Similar to Odoo in a lot of point but full opensource, more affordable than Odoo and easier to use and customize. Has less external addons (1200 vs 40000) than Odoo but external addons are rarely required. Odoo would be a better choice if you have a very large company with an internal team of developper, Dolibarr will be easier and cheaper if you have less than 5000 employees.
Disclaimer: i'm on old Odoo integrator, now Dolibarr developer.
https://www.dolibarr.org/ https://github.com/Dolibarr/dolibarr
ERPNext on the other hand is fairly mature and fully open source: https://frappe.io/erpnext
"Open-Source" is a bit of a misnomer. The majority of the important modules are enterprise only. That said even enterprise is source-available for paying customers which is a breath of fresh air compared to the competition.
That's not what I see on the market. Even the paying version of Odoo is way more affordable than traditional ERP:
- licenses are 5x lower than competition: https://www.odoo.com/pricing (avg 25€/user/month vs 180€ for Netsuite - Odoo has a "no-extra" / transparent pricing policy)
- On implementation service fees, Odoo is usually from 30% to 75% cheaper: more capabilities and easier to implement or customize.
As a result of capabilities + affordable, Odoo became the most used ERP in the world: 16m users (incl free ones), 200k+ clients. (Netsuite is 43k clients, Dynamics BC is 40k clients)
Disclaimer: I am the founder of Odoo.
The competition licenses include support (like that netsuite €180 license). Odoo doesn't.
When you factor in finding another company to provide support them Odoo becomes easily equal in cost to other options. Or you have to do it yourself which is also very expensive (in time rather than money).

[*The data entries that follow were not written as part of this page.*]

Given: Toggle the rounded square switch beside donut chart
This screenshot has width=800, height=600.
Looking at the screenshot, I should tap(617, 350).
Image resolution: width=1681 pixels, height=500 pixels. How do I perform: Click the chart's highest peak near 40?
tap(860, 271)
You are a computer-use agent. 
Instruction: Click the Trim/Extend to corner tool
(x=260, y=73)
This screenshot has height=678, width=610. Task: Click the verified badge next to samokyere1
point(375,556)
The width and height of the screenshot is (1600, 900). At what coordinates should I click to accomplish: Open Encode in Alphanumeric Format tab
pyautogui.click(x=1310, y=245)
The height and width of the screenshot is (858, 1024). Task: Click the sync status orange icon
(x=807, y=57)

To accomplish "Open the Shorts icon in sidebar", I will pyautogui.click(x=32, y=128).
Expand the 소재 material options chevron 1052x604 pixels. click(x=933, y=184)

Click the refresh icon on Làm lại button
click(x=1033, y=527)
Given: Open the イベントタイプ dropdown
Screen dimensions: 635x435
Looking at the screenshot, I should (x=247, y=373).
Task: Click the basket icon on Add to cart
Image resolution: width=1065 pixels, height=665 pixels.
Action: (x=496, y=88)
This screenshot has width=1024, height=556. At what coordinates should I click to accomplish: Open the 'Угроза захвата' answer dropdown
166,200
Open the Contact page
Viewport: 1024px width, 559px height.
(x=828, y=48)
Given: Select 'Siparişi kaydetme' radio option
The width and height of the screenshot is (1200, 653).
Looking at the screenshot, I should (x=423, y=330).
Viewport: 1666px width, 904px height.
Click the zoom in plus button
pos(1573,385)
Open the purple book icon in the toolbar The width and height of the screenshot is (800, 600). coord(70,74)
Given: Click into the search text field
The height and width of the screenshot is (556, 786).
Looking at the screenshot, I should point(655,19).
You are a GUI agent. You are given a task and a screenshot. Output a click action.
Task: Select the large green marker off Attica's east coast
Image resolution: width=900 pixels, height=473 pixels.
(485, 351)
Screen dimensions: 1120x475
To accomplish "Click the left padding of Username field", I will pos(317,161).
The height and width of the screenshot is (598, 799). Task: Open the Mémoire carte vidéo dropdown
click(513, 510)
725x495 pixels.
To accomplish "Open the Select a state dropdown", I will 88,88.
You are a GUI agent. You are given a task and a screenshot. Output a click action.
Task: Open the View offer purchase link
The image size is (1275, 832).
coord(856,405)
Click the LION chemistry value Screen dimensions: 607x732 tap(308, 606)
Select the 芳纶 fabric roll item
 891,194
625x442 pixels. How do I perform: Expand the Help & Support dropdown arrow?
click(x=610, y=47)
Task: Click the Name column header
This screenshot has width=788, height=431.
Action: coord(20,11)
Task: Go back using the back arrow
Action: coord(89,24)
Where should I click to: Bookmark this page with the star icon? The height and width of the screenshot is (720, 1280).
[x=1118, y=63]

Also for some weird reason the Odoo forum is incredibly locked down. After a year of using it, I hadn't even earned enough trust to comment, let alone ask a question.
Oh hey, it's my favorite pet peeve. When flagging a potential conflict of interest, the word is "Disclosure". "Disclaimer" means "I'm just a random guy who cannot assume responsibility for what they're saying", like in IANAL.
The system looks well organized and clearly built by people with knowledge of the domain(s), but traditional ERP has significantly more depth in functionality, I don't think that comparison makes sense at this point in time.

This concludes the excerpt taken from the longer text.